● YOUR TASK: Records follow. Print exactly the lines from the one that has "Task: Click the Emphasis" through the one that has "Click the letter 'O' inside the avatar circle", inclusive, and omit the pictures.

● EXTRACTED ENTRIES:
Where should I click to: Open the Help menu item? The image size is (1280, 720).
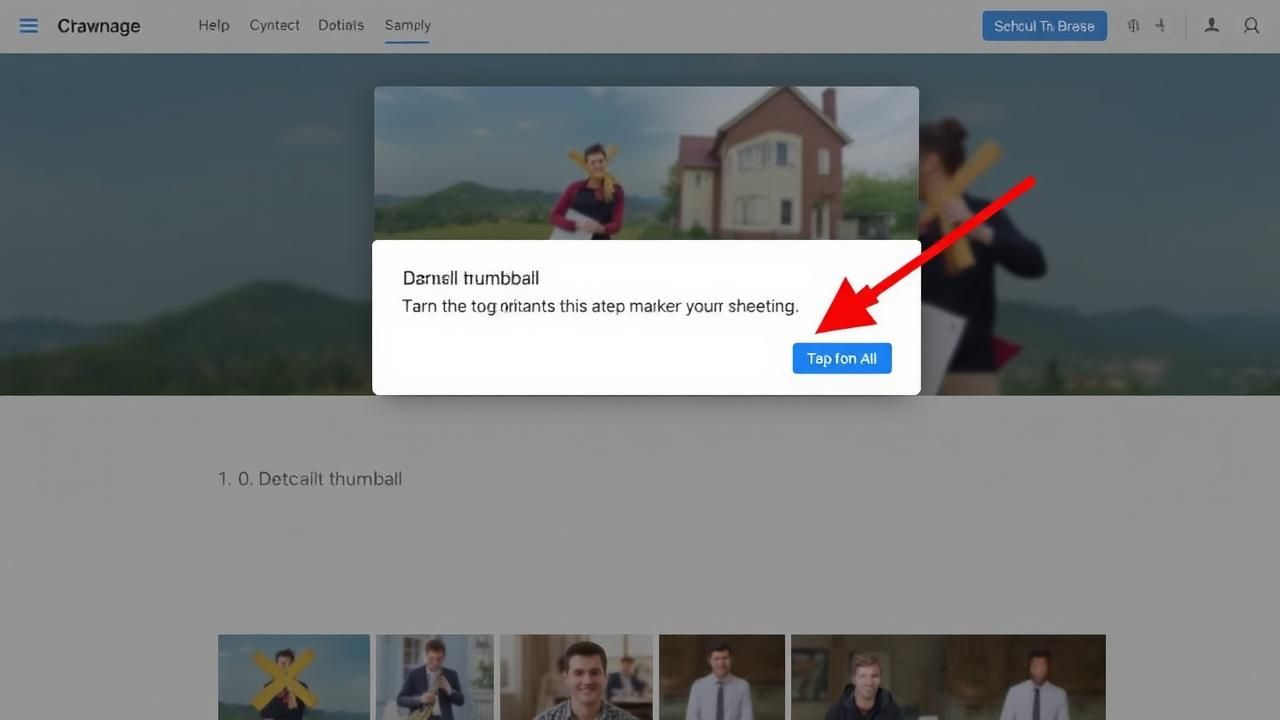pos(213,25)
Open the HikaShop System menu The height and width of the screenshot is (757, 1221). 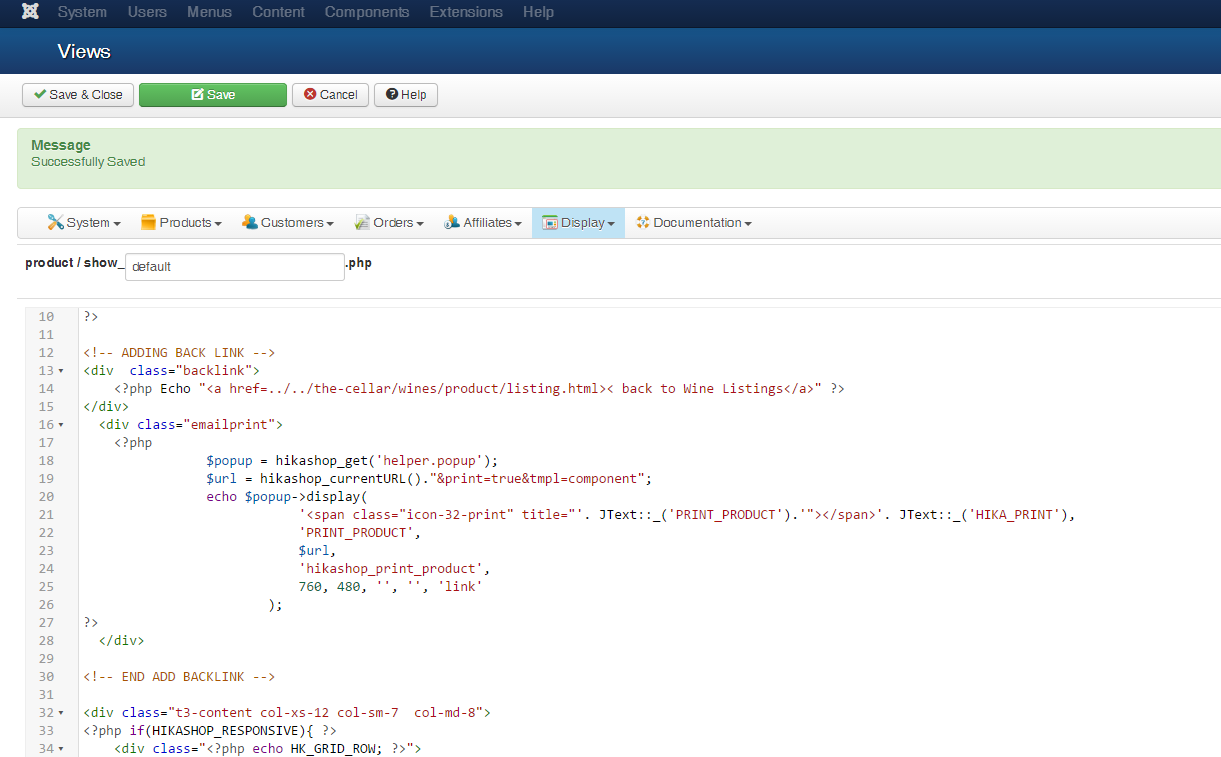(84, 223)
...
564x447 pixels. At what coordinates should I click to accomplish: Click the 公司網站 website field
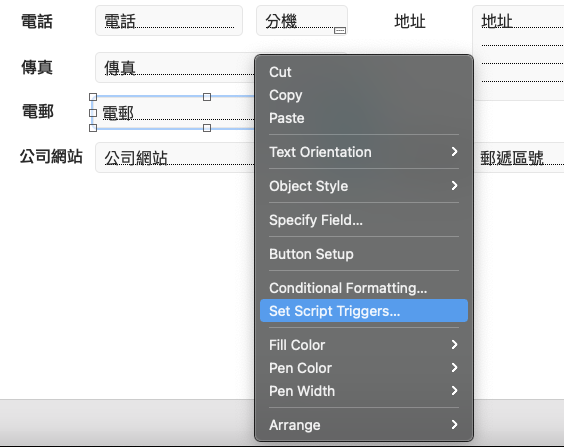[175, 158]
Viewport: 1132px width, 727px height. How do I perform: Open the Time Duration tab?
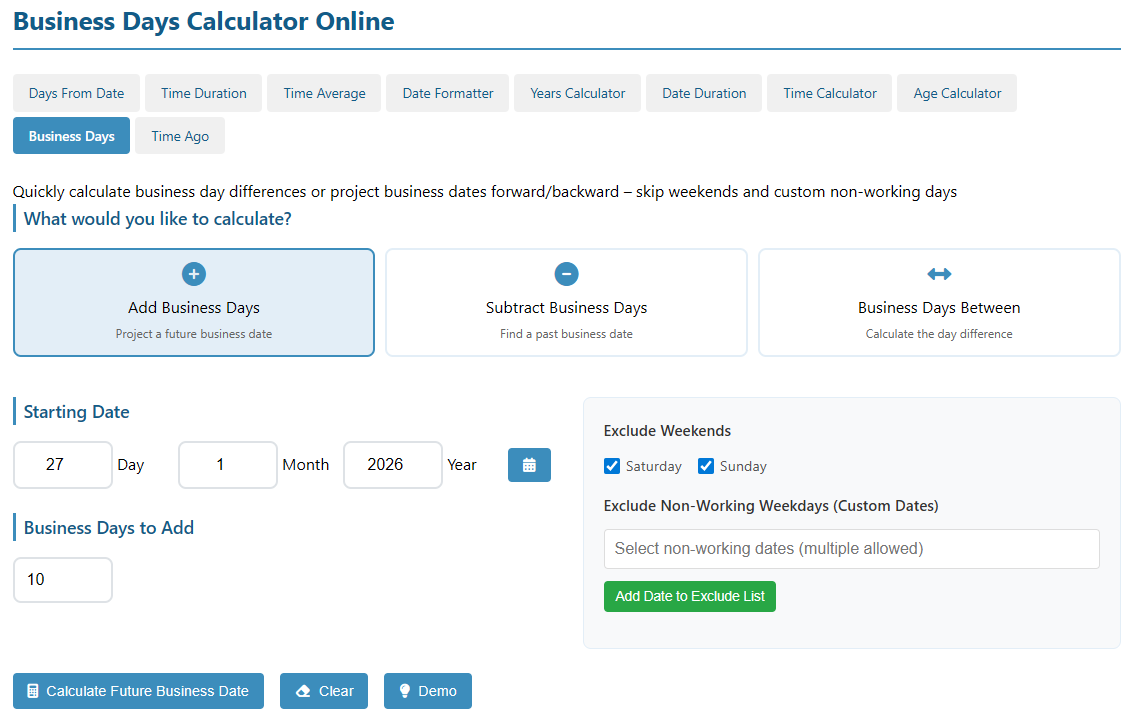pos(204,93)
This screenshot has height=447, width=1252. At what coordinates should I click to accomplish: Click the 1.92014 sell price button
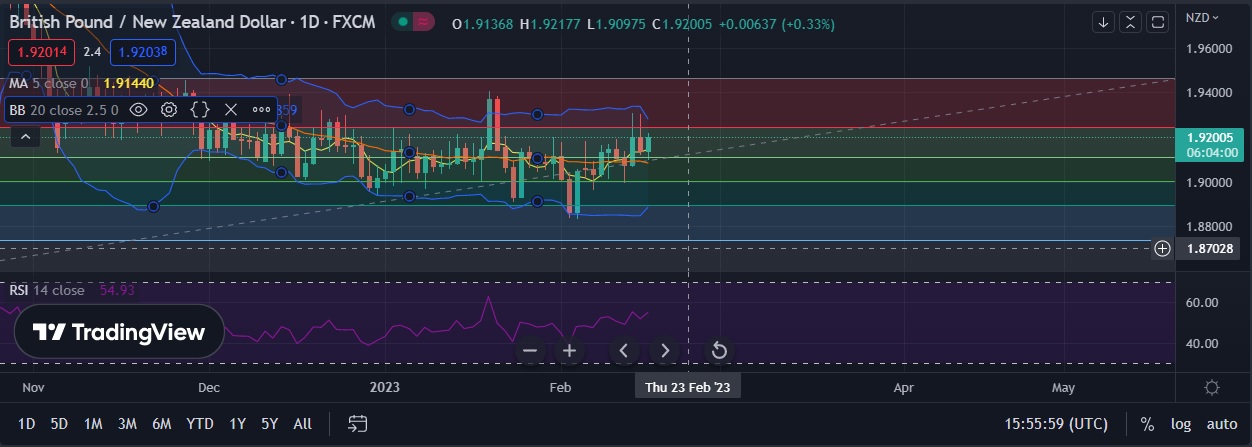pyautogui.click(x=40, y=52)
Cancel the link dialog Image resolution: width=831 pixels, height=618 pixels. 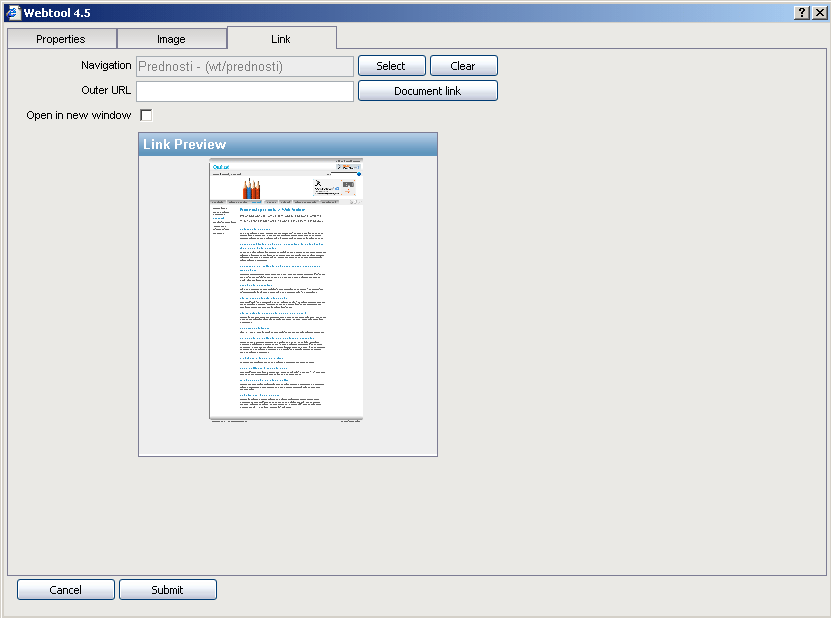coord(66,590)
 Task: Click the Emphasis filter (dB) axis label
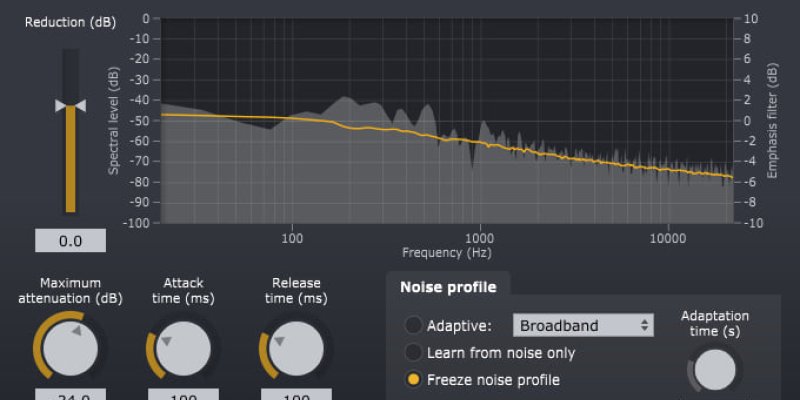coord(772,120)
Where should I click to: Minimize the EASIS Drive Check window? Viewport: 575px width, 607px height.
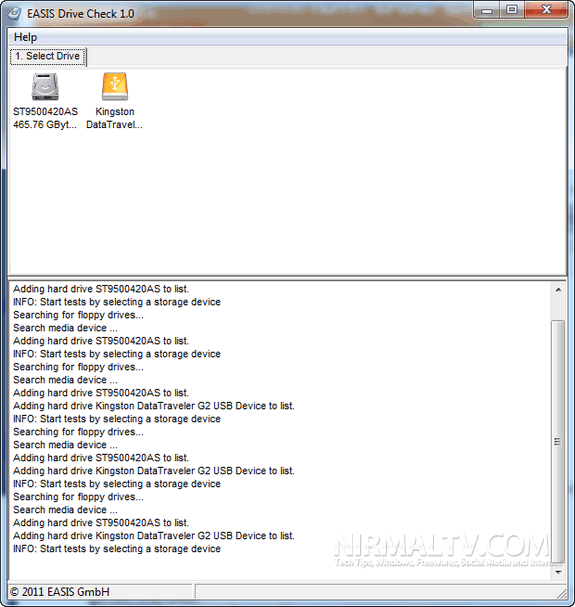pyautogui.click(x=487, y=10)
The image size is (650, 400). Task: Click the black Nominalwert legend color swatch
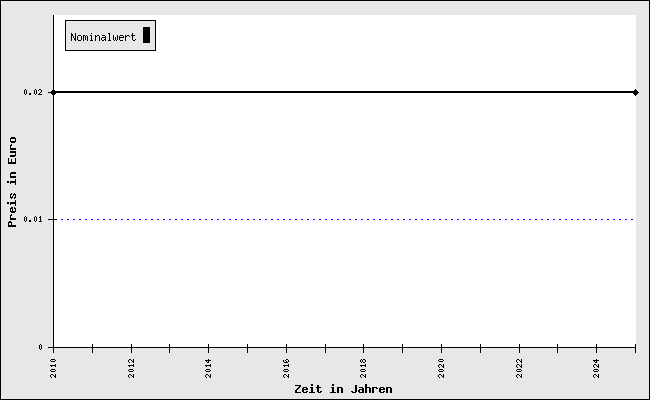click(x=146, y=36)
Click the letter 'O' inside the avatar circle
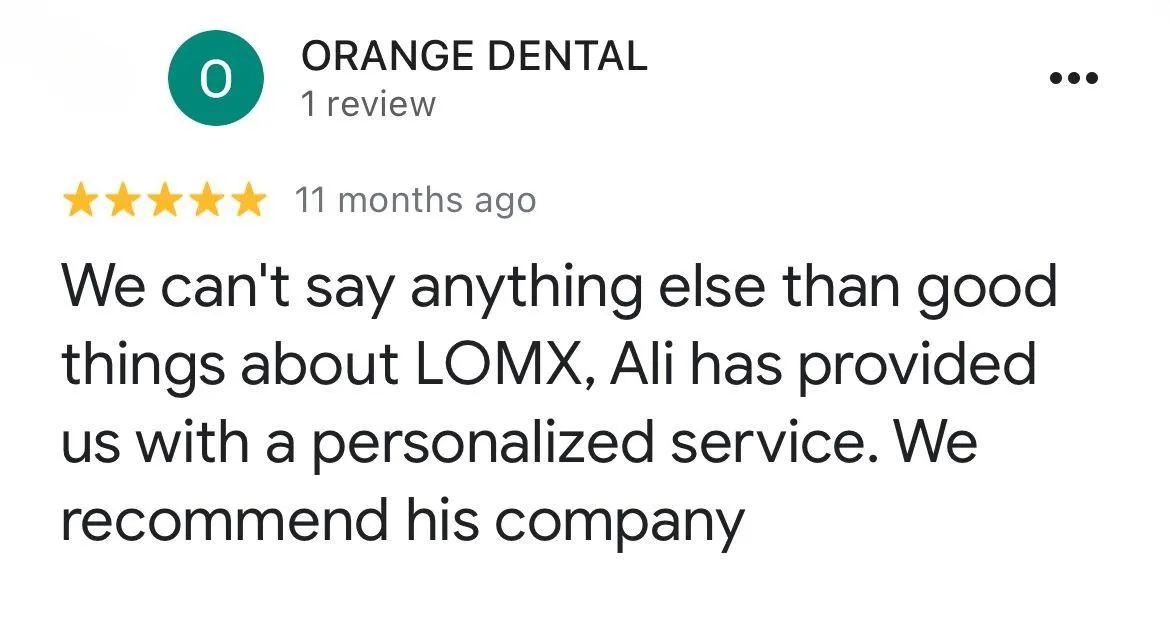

● RESULT OF THIS EXERCISE:
 Task: Click the Emphasis filter (dB) axis label
coord(772,120)
Where should I click to: Minimize the EASIS Drive Check window? Viewport: 575px width, 607px height.
pyautogui.click(x=487, y=10)
The image size is (650, 400). Task: Click the black Nominalwert legend color swatch
click(x=146, y=36)
Click the letter 'O' inside the avatar circle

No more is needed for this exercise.